He sits, trying to name the emotion, and it’s not because of the alcohol-induced stupor that he’s unsuccessful. It’s because unfortunately for Thomas, the emotion he is feeling does not yet exist in the English language. According to Merriam-Webster, the word “fun” was still unknown in the British Isles until the late 1600s.

Introduced after the Norman Conquest in the 11th century, the English were seemingly slow to the draw on the concept of fun. It took roughly 500 years for the word to firmly take root. Those French, what have they ever done for us?

Geoffrey Chaucer, known as the father of English literature, eschewed writing about the common topics of the day — religion, mythology, and romance — and revolutionized the French definition of fun by adding an Anglo twist — namely flatulence humor.

His Canterbury Tales, written between 1387 and 1400, altered the “way that fun was seen in England; it was no longer considered a stuffy diversion of the upper class, but instead was finally accessible to the average serf,” according to Merriam-Webster.

His bawdy writing was also the inspiration behind the invention of the whoopee cushion.

The word hit several setbacks throughout the centuries, namely with Henry VII, who, writes Merriam-Webster, considered fun a “Continental vice that had brought no good.”

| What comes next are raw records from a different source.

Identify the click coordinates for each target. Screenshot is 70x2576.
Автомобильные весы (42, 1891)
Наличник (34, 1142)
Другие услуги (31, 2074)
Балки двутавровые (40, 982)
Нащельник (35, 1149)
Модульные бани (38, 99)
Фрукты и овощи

His heir, Henry VIII, seemingly embraced the word in his court; you can’t wing your way through six marriage without it. But after the death of Henry’s second wife, Anne Boleyn, the spirit of fun was rather lacking around the court. A beheading tends to do that.

One can remember the fate of Henry VIII’s wives with the helpful rhyme, divorced, beheaded, died…divorced, beheaded, survived.

By William III’s reign in 1689, it was like playing whack-a-mole. Despite the best efforts by the humorless monarch to tamp down on it, fun just started to creep up. After surviving plagues, war, religious persecution, and countless royal intrigues, the people had spoken, thus firmly beginning the etymology of the word fun and all that comes with it.